じんじんと広がって響く痛みが、ある想いを連れて来る。
喉の奥が鳴る。
(…たい…)
こんなにも「使い物にならない」ものが、こんなにも愛おしい。
誰のものでもない、世界で唯一の「俺だけ」の芸術を表現出来るもの。
スポットライトを浴びたい、と言う単純な動機や理由じゃない。
ただ、
(…い、たい…)
小さく、呟いてみる。
だが、何時もと同じだ。
絡まる。
細い、その奥が悲鳴を上げる。
以前を知っている自分にとっては、受け入れがたい「音」。
鈍く、錆び付いて動かない。
役立たずの、俺の歌声。
小さい声ではなく大きな声の方が負担がかかりづらい。
息声よりも、はっきりと発声した方が、確かに「負担は少ない」。
(それ以前の問題だろ…)
苦笑しか出来ない。
涙はもう、出ない。
酒と一緒に体の奥へ流し、そして忘れた。
多分何処かへ捨てたのだ。
昔、こんな話をした事があった。
「もし、明日体の何処か絶対失わなければいけないとしたら、何処だ?」
冗談でも言う事じゃないが、若気の至り。
相手も何も考えてない「若さ」で全てを解決していた時代だ。
今でもその答えは出ないが、その逆は、今ならはっきり言える。
(俺は歌い…たい。
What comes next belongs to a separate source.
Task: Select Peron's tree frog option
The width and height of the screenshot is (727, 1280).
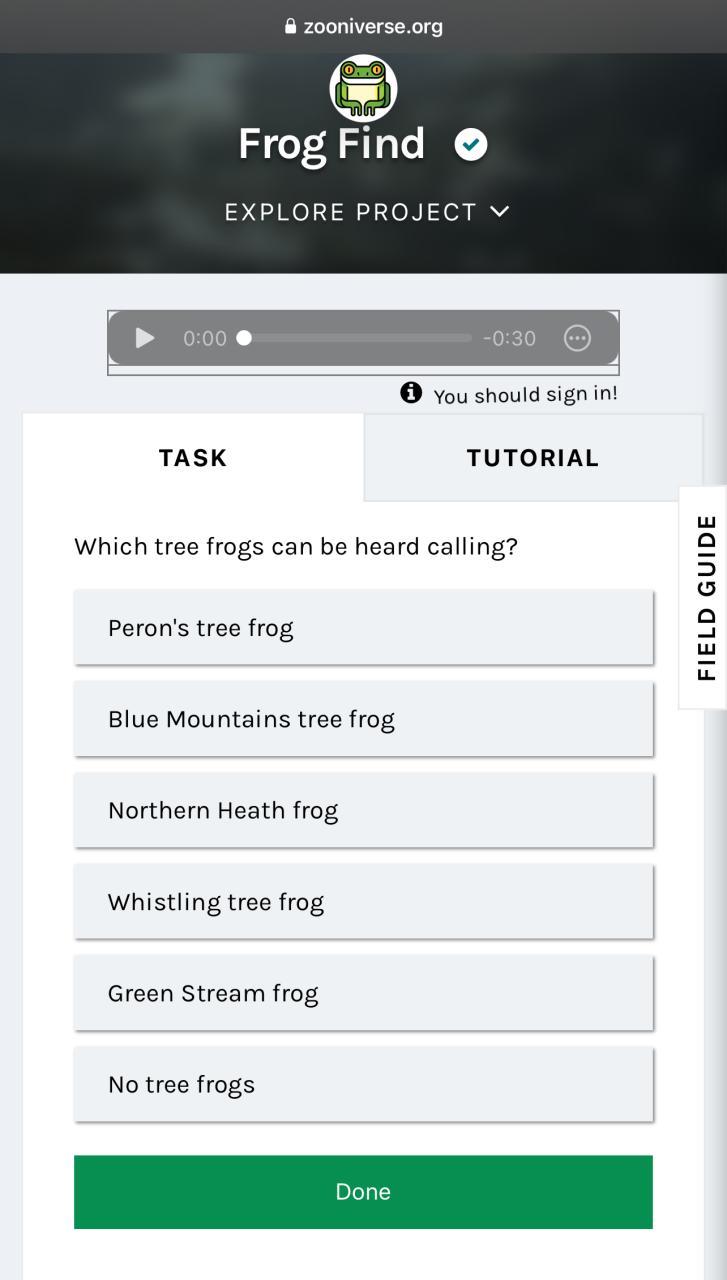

まだ歌いたいっ…)
瞬間、指に熱いものが当たる。
「うわっちっ」
つい声をあげてしまう。
ざわ、と空気が動いた。
三人が俺の方に気が付いたのだ。
視線が飛んで来る。
(あちゃー…)
ばつが悪い。
何と言う最悪のタイミング。
過去を想ったり、「若者」の青春の一場面を素っ頓狂な声で潰してしまったり。
(わりぃことしたなぁ…)
本当に最低だ、と自分の中で反省する。
「先生」
彼女が声を俺にかけてくる。
「よぉ、何してるんだ、お前ら」
そこにずっといて聴いていたくせに、俺は本当に最悪の言い訳っぽい事を口にしてる。
滑稽、そのものだ。
一体誰に聞かせたいんだこの台詞は。
笑いたくて仕方がない。
「先生、何か楽しい事でもあったんですか?」
「ん?何でだ?」
「だって、先生凄く楽しそう…と言うか、笑いを堪えた様な顔をしているから」
俺は少し現実に戻された。
彼女には完全にばれていた訳だ。
(女は強いなぁ…)
完敗だ。
俺はなるべく「何時も通り」に、三人に対応した。
核心は言わない。
オブラートに包み込んで、その中身を見つけられたら、それなりの対応をして。
こうやって距離を取る。
目の前であまり納得が出来なさそうにしている少女を目の前にしながら。
その表情さえも、柔らかい日差しのような。
(あの時…)
ありもしないような「夢物語」を頭に過ぎらせてしまう。
これは、叶っていて欲しかったものの一つだが。
(一つくらいは、残していてもいいよな…)
俺は、そっと彼女が紡ぎ出すその器に、先ほど熱いものが当たった手で触れる。
伝わらなくてもいい。
伝わらない方がいい。
この距離が、俺にとっては一番心地いい。
二人の間では、優しい風が吹いている。
ゆっくりと早歩きで進む時間と、深い愛情に包まれている空間。
忘れかけた、捨てきったと思っていたパズルのピースを一つ一つ。
静かに拾い上げていく感覚。
それは、一枚の絵となる。
眩しく輝いた、その世界は俺にとっての、唯一の信じられる「夢物語」を紡いでくれる。
これから先もずっと、俺は、お前が奏でる音楽で。
世界が変わっていく姿を、そっと遠くで見守っていたい。